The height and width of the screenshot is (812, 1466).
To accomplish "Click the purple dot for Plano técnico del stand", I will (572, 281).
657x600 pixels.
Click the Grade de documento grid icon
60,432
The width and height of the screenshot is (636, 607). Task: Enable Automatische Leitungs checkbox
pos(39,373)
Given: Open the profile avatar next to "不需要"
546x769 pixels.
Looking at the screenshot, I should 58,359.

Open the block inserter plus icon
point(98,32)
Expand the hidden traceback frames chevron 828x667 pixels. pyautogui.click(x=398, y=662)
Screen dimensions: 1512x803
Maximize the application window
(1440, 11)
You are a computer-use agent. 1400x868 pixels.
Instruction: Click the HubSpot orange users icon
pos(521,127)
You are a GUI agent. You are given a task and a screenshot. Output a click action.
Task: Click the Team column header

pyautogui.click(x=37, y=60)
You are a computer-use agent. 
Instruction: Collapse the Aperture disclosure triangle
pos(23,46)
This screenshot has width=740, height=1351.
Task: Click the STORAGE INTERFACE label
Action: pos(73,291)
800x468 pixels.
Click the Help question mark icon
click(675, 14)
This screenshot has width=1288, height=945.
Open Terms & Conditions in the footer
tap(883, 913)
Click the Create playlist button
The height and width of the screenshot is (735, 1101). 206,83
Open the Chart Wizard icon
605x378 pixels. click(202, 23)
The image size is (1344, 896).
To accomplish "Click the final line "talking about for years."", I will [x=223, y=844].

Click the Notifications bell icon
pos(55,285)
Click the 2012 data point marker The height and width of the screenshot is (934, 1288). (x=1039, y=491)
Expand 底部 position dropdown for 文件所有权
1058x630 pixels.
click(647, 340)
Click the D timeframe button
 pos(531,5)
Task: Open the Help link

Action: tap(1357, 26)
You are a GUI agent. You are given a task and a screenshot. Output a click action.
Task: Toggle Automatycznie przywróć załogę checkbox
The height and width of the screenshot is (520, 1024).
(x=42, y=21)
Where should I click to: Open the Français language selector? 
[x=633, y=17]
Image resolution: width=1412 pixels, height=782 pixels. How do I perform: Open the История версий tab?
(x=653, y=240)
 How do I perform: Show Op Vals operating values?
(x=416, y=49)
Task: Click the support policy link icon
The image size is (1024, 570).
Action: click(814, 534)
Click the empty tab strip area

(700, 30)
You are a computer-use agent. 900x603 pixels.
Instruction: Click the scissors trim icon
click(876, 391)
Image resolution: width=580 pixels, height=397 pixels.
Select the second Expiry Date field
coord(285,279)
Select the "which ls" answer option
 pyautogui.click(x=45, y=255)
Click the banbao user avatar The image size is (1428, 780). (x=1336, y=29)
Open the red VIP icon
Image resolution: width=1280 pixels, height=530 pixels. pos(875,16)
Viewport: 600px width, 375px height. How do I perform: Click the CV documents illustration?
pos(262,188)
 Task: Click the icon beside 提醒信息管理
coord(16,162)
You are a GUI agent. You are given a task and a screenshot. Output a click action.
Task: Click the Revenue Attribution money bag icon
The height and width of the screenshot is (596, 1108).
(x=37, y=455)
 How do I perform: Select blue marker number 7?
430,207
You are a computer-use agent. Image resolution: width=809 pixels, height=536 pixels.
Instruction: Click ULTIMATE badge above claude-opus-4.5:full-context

> **AIM OF THE TASK**:
Whenever the word "will" appears in a line of the data above, that line counts. Say how many lines count, and nothing more.

> **TASK OUTPUT**:
2